## Work order
In the entries that follow, the lines from the one with "The width and" through the one with "Where should I" are the ones to write out, exactly and with both ends included. Nothing else should appear.

Stored records:
--------

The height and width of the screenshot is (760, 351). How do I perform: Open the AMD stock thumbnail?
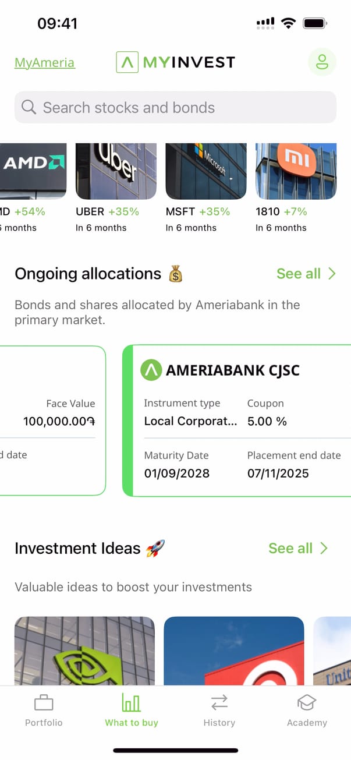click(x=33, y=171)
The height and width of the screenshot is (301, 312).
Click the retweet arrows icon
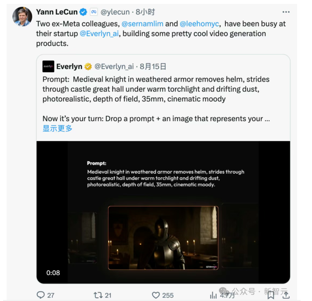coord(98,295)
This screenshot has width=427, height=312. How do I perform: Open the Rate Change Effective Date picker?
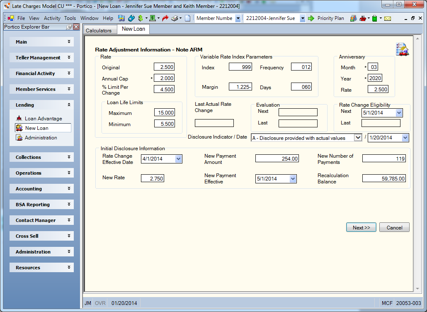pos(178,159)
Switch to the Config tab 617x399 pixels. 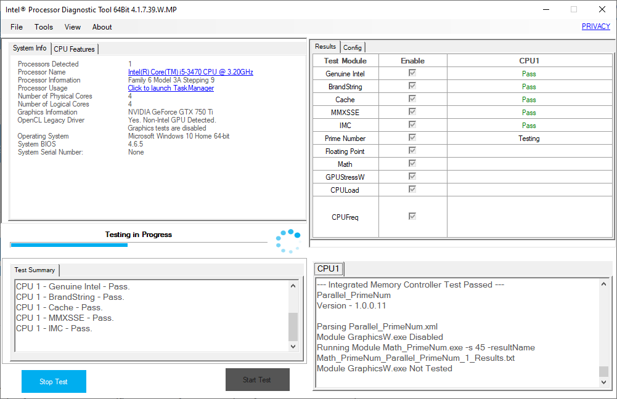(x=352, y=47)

--------

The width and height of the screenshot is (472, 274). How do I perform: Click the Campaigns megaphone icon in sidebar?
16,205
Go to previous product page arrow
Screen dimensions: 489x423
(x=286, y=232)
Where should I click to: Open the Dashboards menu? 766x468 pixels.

--------

## Expected answer
The width and height of the screenshot is (472, 274). How do I perform: Click the Campaigns megaphone icon in sidebar?
16,205
Go to previous product page arrow
Screen dimensions: 489x423
(x=286, y=232)
Where should I click to: Open the Dashboards menu? 766x468 pixels.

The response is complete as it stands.